::: Source material :::

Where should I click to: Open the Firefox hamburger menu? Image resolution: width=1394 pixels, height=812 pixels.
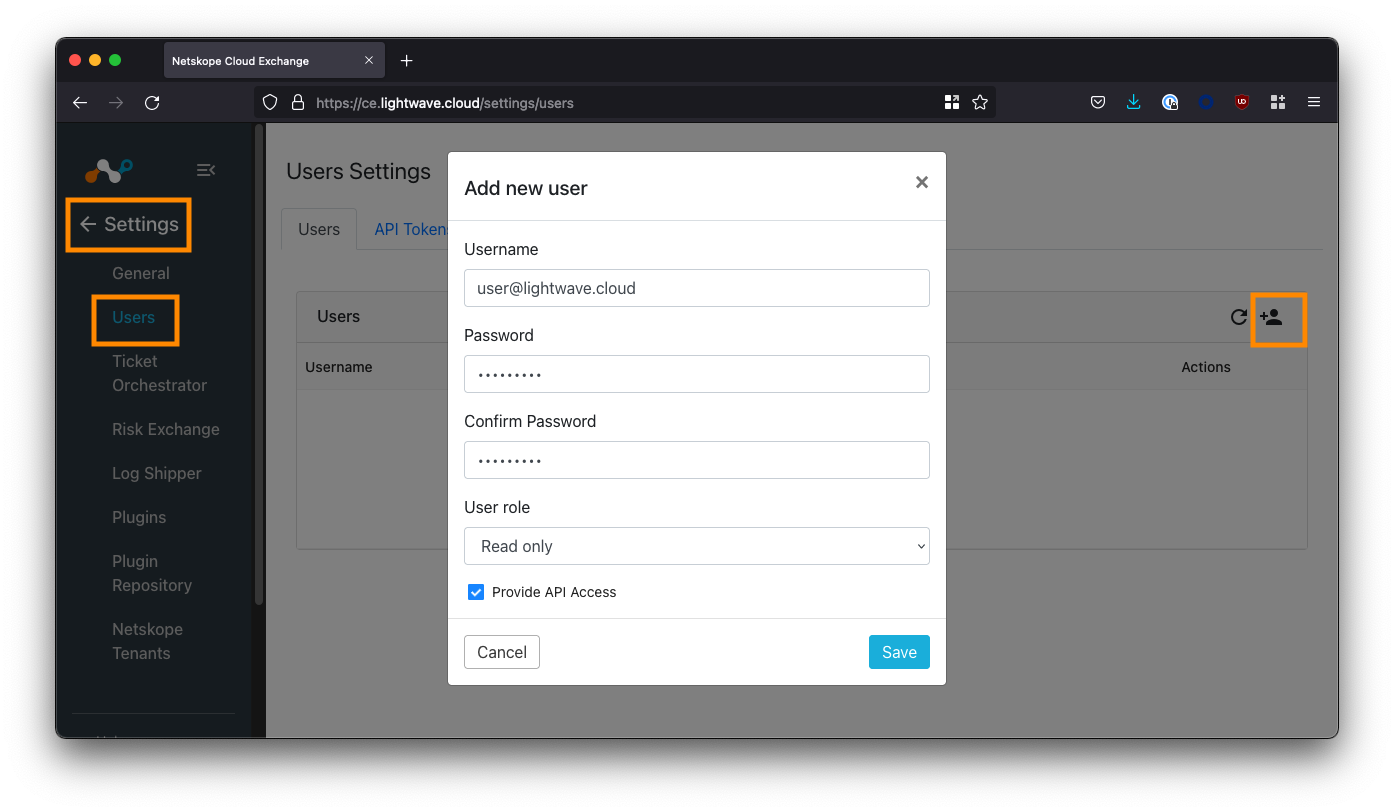point(1314,102)

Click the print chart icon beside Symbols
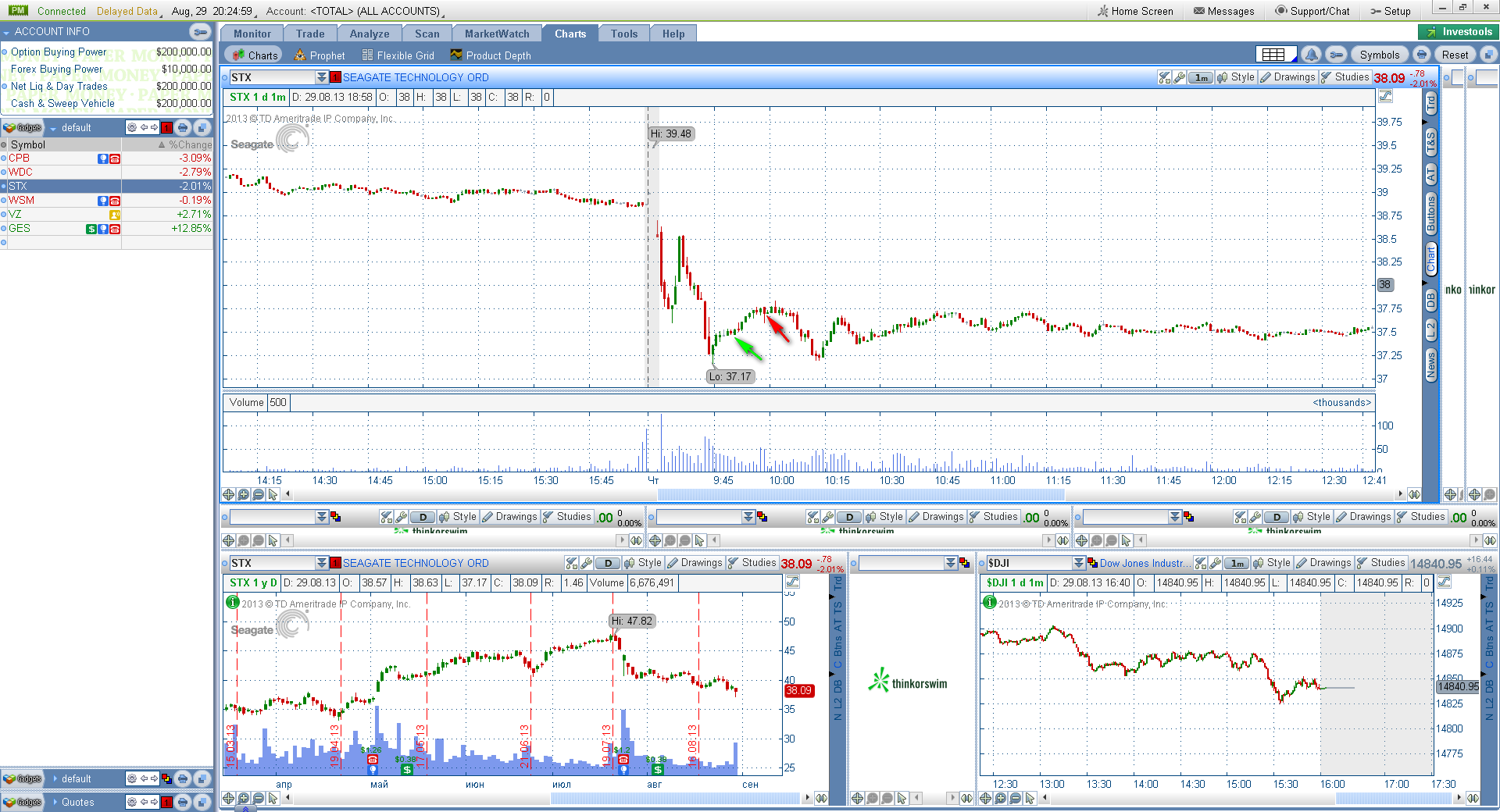point(1422,55)
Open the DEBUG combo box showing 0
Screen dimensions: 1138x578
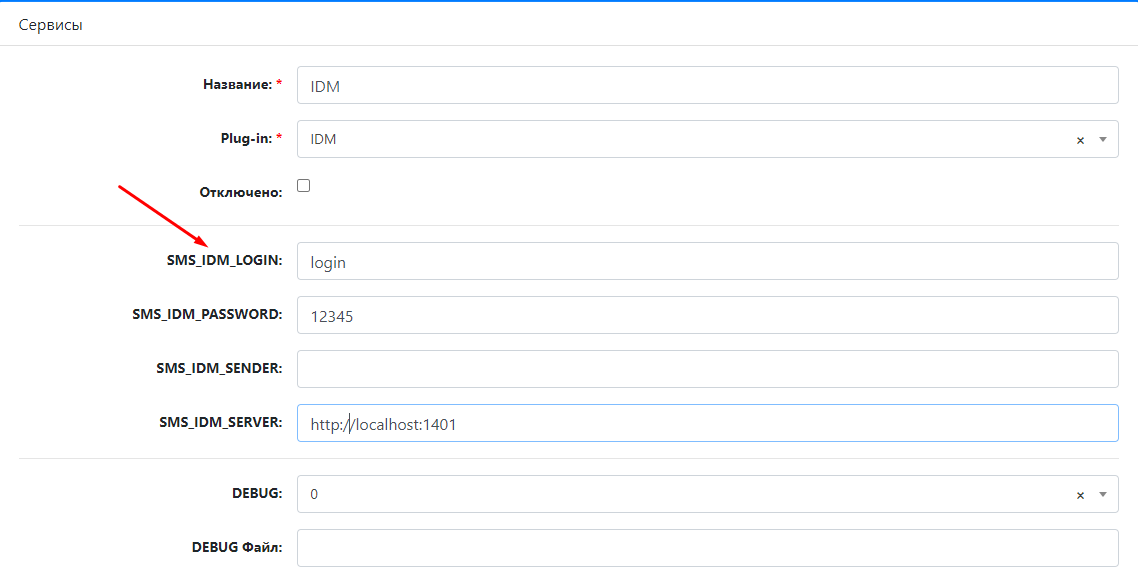click(708, 494)
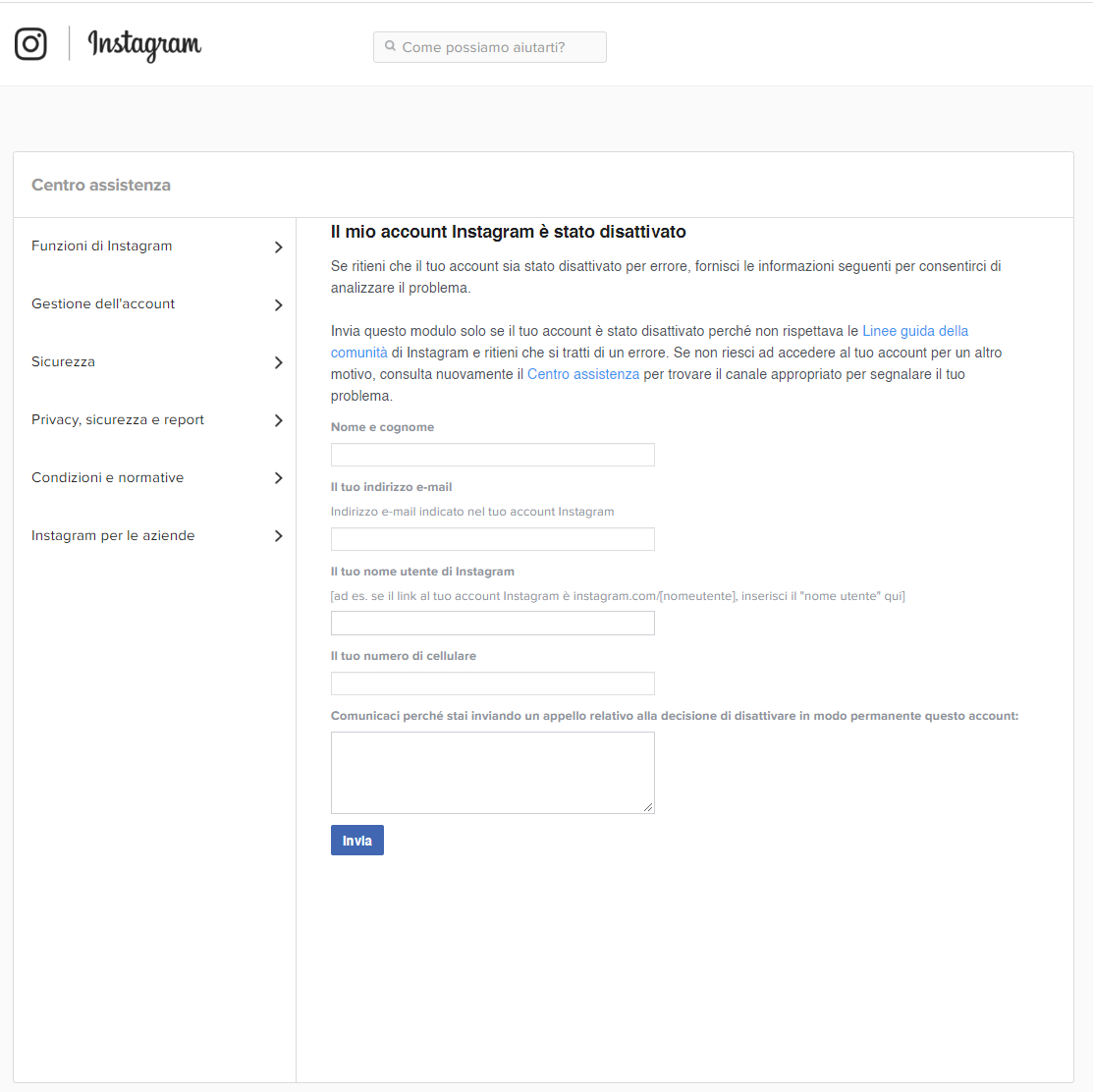Click the appeal reason text area
The height and width of the screenshot is (1092, 1093).
[x=492, y=773]
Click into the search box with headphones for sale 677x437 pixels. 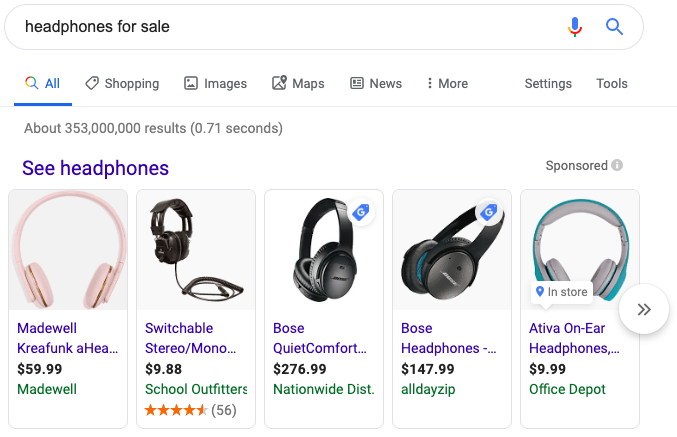294,27
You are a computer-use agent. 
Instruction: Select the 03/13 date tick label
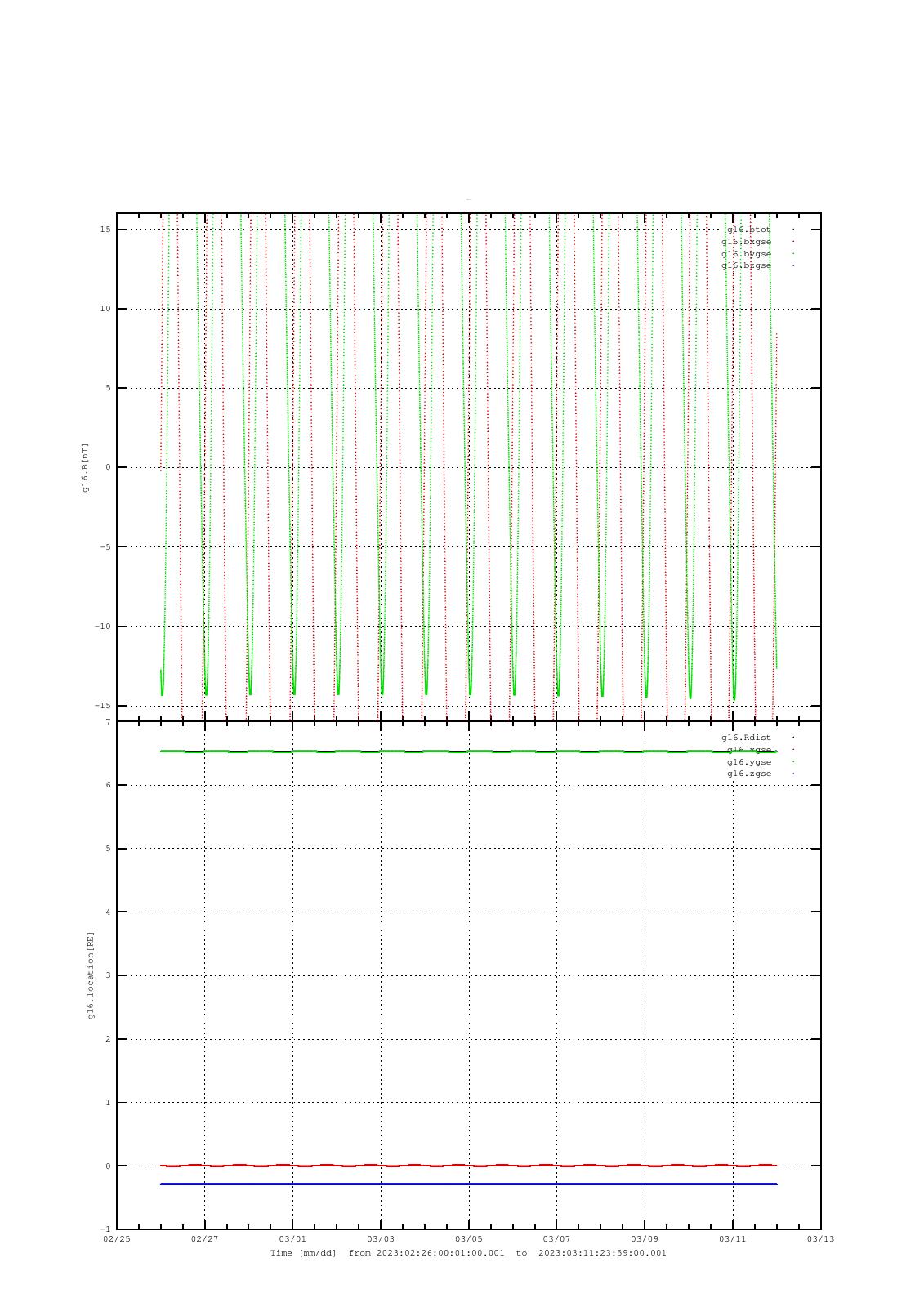(x=820, y=1238)
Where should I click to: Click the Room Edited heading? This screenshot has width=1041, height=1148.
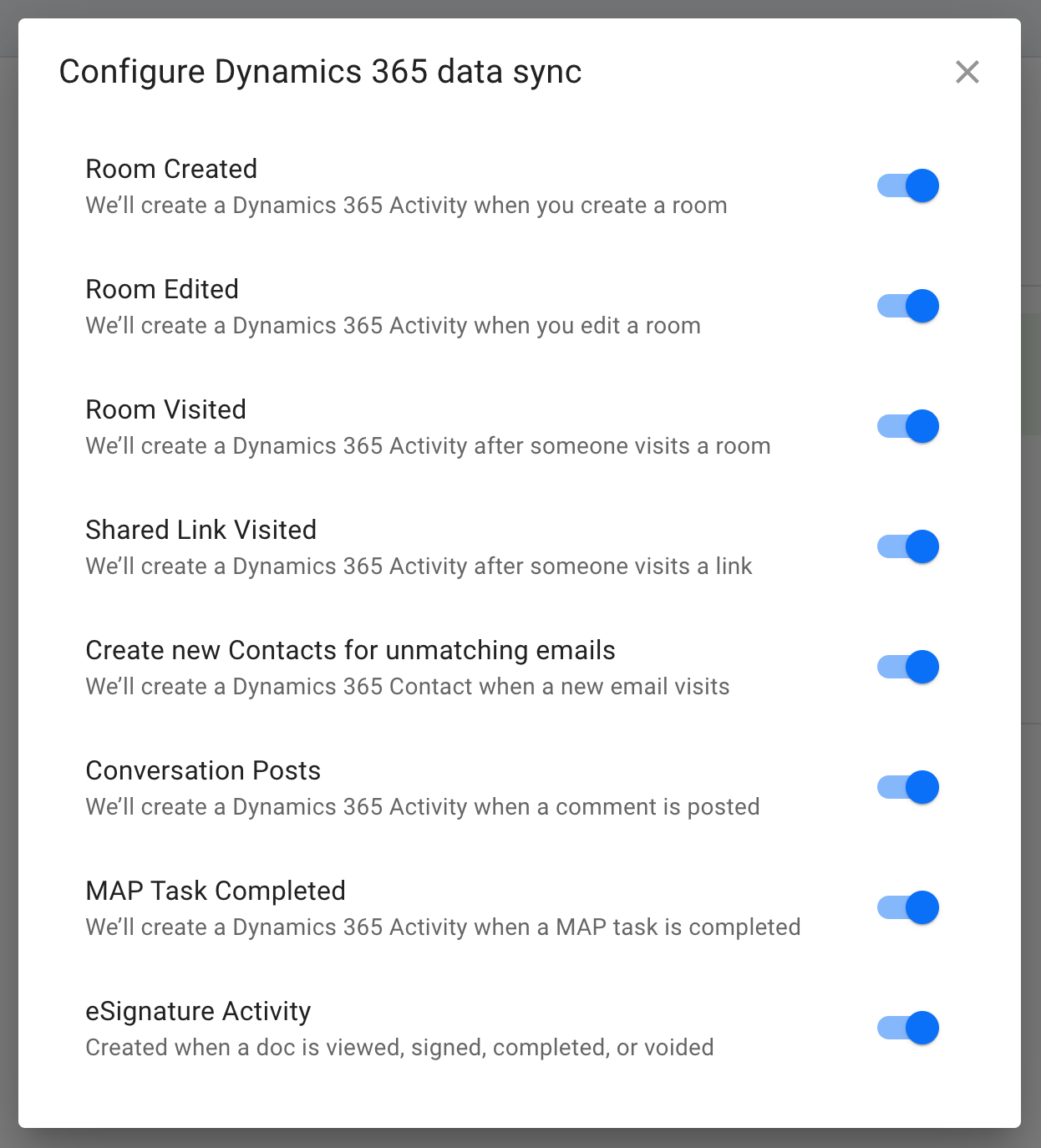[x=162, y=289]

:::

- **Problem to solve**
Locate "Where should I click to: Click" in the entries above. Copy, exactly and only, the lines from that line to the end, leaving out the pictures.

- **Exercise result**
Where should I click to: Click the Room Edited heading? This screenshot has width=1041, height=1148.
[x=162, y=289]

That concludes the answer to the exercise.